In [1]:
import os
import pandas as pd
import numpy as np
from skimage import io
import torch
import matplotlib.pyplot as plt
import torch.nn as nn
from torch.utils.data import Dataset, DataLoader
import torch.nn.functional as F
import cv2
from torchvision import transforms
from PIL import Image
import torch.optim as optim
from tqdm import tqdm

In [2]:
class CustomDataset(Dataset):
    def __init__(self, csv_file, root_dir, target_size=(768, 768), ship_ratio=0.5):
        self.data = pd.read_csv(csv_file)
        self.root_dir = root_dir
        self.target_size = target_size

        # Filter images without ships
        images_with_ship = self.data[self.data['EncodedPixels'].notnull()]
        num_images_with_ship = len(images_with_ship)

        # Calculate the number of images without ships dynamically
        num_images_without_ship = int(num_images_with_ship / ship_ratio) - num_images_with_ship

        # Ensure at least one image without ships is included
        num_images_without_ship = max(num_images_without_ship, 1)

        # Sample images without ships without replacement
        images_without_ship = self.data[self.data['EncodedPixels'].isnull()].sample(
            n=num_images_without_ship, random_state=42, replace=False)

        # Concatenate the two subsets
        self.data = pd.concat([images_with_ship, images_without_ship], ignore_index=True)

    def __len__(self):
        return len(self.data)

    def __getitem__(self, idx):
        img_name = os.path.join(self.root_dir, self.data.iloc[idx, self.data.columns.get_loc('ImageId')])

        try:
            # Load the image using PIL
            image = Image.open(img_name).convert('RGB')
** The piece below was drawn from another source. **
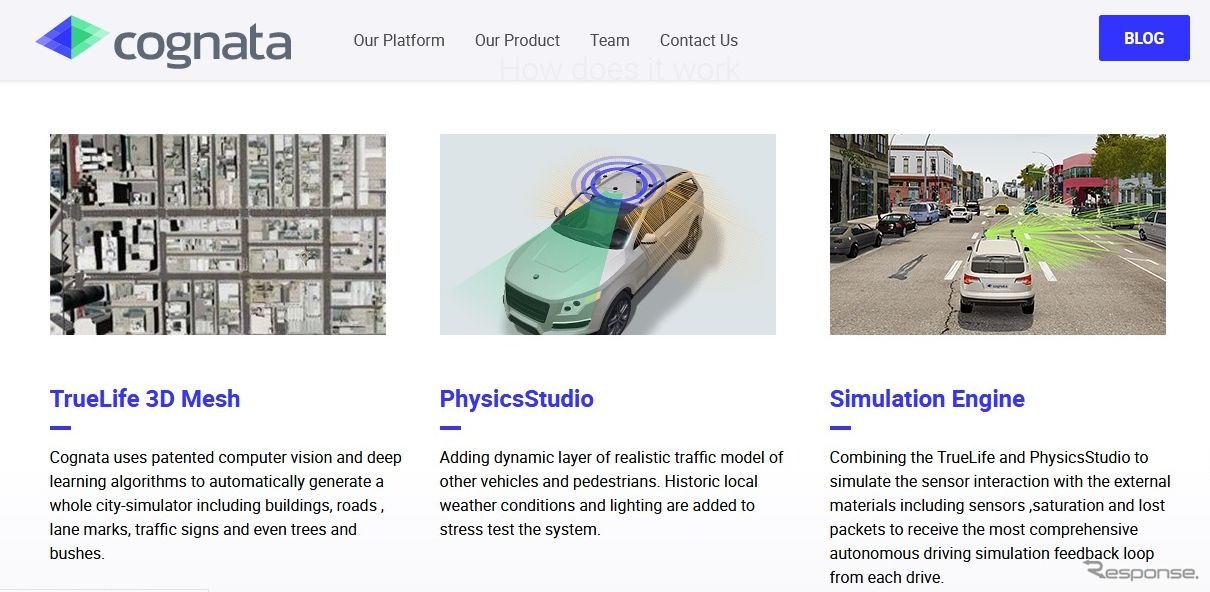Click the Simulation Engine description paragraph
The width and height of the screenshot is (1210, 592).
[x=1000, y=517]

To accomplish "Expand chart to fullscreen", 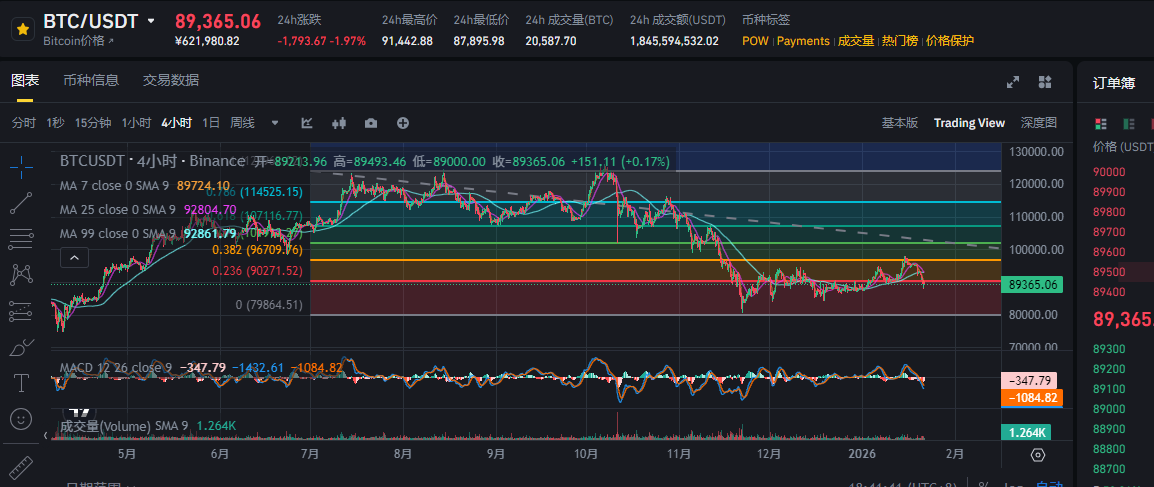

            # Resize the image to the target size
            image = image.resize(self.target_size)

            # Assuming you have a column 'EncodedPixels' for masks
            mask_str = self.data.iloc[idx, self.data.columns.get_loc('EncodedPixels')]  

            # Convert the mask string to a NumPy array
            mask = rle_decode(mask_str, target_size=self.target_size)

            # Convert the mask to a PIL image
            mask = Image.fromarray(mask)

            # Apply transformations to convert to tensors
            transform = transforms.Compose([
                transforms.ToTensor(),])

            image = transform(image)
            mask = transform(mask)

            sample = {'image': image, 'mask': mask}

            # print("Sample:", sample)  

            return sample

        except Exception as e:
            print(f"Error: {str(e)} Could not load image at {img_name}")
            return None  


# Function to decode RLE-encoded masks to NumPy arrays
def rle_decode(mask_rle, target_size=(768, 768)):
    if pd.isna(mask_rle):  # Handle missing masks
        return np.zeros(target_size, dtype=np.uint8)

    s = mask_rle.split()
    starts, lengths = [np.asarray(x, dtype=int) for x in (s[0:][::2], s[1:][::2])]
    starts -= 1
    ends = starts + lengths
    img = np.zeros(np.prod(target_size), dtype=np.uint8)
    for lo, hi in zip(starts, ends):
        img[lo:hi] = 1
    return img.reshape(target_size, order='F')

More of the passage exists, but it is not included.